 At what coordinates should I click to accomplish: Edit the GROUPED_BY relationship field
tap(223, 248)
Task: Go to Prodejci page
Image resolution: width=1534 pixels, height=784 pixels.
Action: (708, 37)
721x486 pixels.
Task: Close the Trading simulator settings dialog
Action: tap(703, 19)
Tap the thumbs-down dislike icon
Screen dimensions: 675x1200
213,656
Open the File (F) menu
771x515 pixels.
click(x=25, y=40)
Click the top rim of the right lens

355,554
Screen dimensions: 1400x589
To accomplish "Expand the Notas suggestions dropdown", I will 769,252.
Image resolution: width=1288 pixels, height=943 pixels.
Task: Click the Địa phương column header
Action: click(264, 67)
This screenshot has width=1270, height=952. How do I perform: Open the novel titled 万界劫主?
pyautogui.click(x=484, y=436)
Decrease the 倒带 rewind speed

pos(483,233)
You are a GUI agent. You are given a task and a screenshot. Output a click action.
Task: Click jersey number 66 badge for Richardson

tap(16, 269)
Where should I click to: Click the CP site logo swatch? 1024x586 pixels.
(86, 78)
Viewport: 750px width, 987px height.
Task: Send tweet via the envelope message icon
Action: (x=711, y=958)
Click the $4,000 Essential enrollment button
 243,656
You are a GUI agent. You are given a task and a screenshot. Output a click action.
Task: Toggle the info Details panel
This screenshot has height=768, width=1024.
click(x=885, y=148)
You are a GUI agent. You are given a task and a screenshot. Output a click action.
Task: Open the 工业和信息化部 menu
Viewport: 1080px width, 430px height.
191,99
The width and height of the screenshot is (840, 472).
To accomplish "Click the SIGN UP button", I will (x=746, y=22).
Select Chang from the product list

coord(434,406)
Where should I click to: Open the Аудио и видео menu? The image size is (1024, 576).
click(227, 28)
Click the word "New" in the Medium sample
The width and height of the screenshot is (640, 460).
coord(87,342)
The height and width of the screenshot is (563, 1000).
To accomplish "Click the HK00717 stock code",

◇ ◇ ◇ ◇ ◇ ◇ ◇

Give every record again, exactly as it appears.

> _WRITTEN SOLUTION_
 At what coordinates should I click to accomplish: Edit the GROUPED_BY relationship field
tap(223, 248)
Task: Go to Prodejci page
Image resolution: width=1534 pixels, height=784 pixels.
Action: (708, 37)
721x486 pixels.
Task: Close the Trading simulator settings dialog
Action: tap(703, 19)
Tap the thumbs-down dislike icon
Screen dimensions: 675x1200
213,656
Open the File (F) menu
771x515 pixels.
click(x=25, y=40)
Click the top rim of the right lens

355,554
Screen dimensions: 1400x589
To accomplish "Expand the Notas suggestions dropdown", I will 769,252.
Image resolution: width=1288 pixels, height=943 pixels.
Task: Click the Địa phương column header
Action: click(264, 67)
This screenshot has width=1270, height=952. How do I perform: Open the novel titled 万界劫主?
pyautogui.click(x=484, y=436)
Decrease the 倒带 rewind speed

pos(483,233)
You are a GUI agent. You are given a task and a screenshot. Output a click action.
Task: Click jersey number 66 badge for Richardson

tap(16, 269)
Where should I click to: Click the CP site logo swatch? 1024x586 pixels.
(86, 78)
Viewport: 750px width, 987px height.
Task: Send tweet via the envelope message icon
Action: (x=711, y=958)
Click the $4,000 Essential enrollment button
 243,656
You are a GUI agent. You are given a task and a screenshot. Output a click action.
Task: Toggle the info Details panel
This screenshot has height=768, width=1024.
click(x=885, y=148)
You are a GUI agent. You are given a task and a screenshot. Output a click action.
Task: Open the 工业和信息化部 menu
Viewport: 1080px width, 430px height.
191,99
The width and height of the screenshot is (840, 472).
To accomplish "Click the SIGN UP button", I will (x=746, y=22).
Select Chang from the product list

coord(434,406)
Where should I click to: Open the Аудио и видео menu? The image size is (1024, 576).
click(227, 28)
Click the word "New" in the Medium sample
The width and height of the screenshot is (640, 460).
coord(87,342)
The height and width of the screenshot is (563, 1000).
To accomplish "Click the HK00717 stock code",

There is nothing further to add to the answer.